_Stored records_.
*-*-*
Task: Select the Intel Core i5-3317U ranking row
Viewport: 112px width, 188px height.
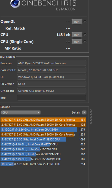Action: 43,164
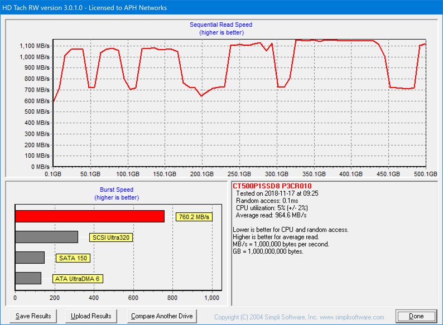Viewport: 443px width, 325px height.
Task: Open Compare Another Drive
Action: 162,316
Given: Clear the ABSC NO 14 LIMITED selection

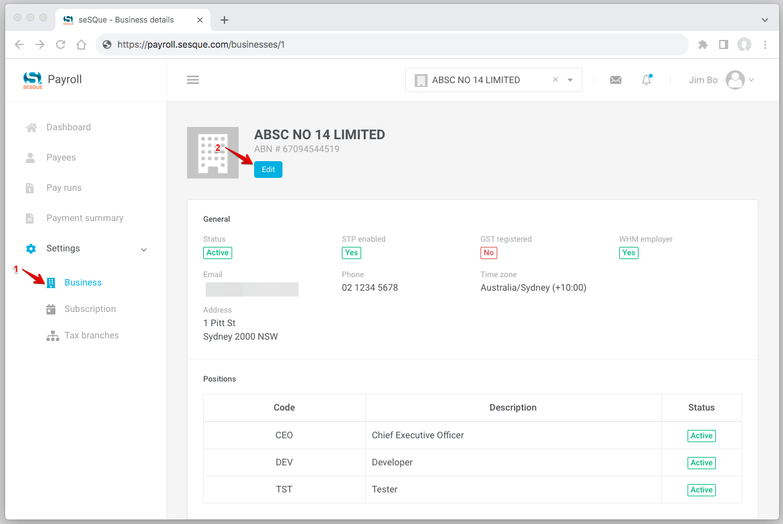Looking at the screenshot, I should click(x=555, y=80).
*-*-*
_What you have to do_. Beginning with the line holding "Viewport: 112px width, 188px height.", copy each line exactly through the end of the records above, and leave every picture out.

_Response below_.
Viewport: 112px width, 188px height.
Action: 43,164
Viewport: 443px width, 325px height.
Task: Open Compare Another Drive
Action: 162,316
Given: Clear the ABSC NO 14 LIMITED selection

Looking at the screenshot, I should click(x=555, y=80).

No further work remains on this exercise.